----- RECORD SET -----

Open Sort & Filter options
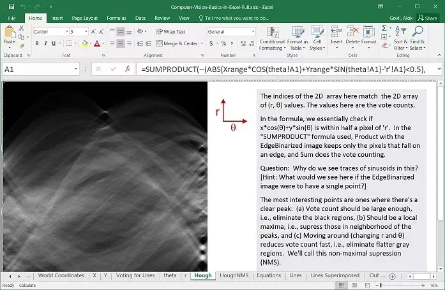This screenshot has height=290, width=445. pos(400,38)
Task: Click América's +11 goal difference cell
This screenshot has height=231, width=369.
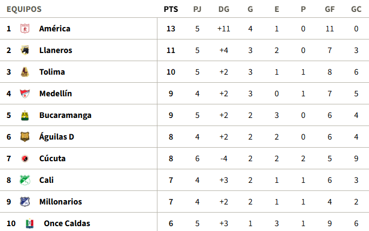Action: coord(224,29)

-----

REQUIREMENT:
All of the entries above are to be transcribed word for word, with no pictures included.

RESULT OF THIS EXERCISE:
Open Sort & Filter options
This screenshot has height=290, width=445. pos(400,38)
Task: Click América's +11 goal difference cell
This screenshot has height=231, width=369.
Action: coord(224,29)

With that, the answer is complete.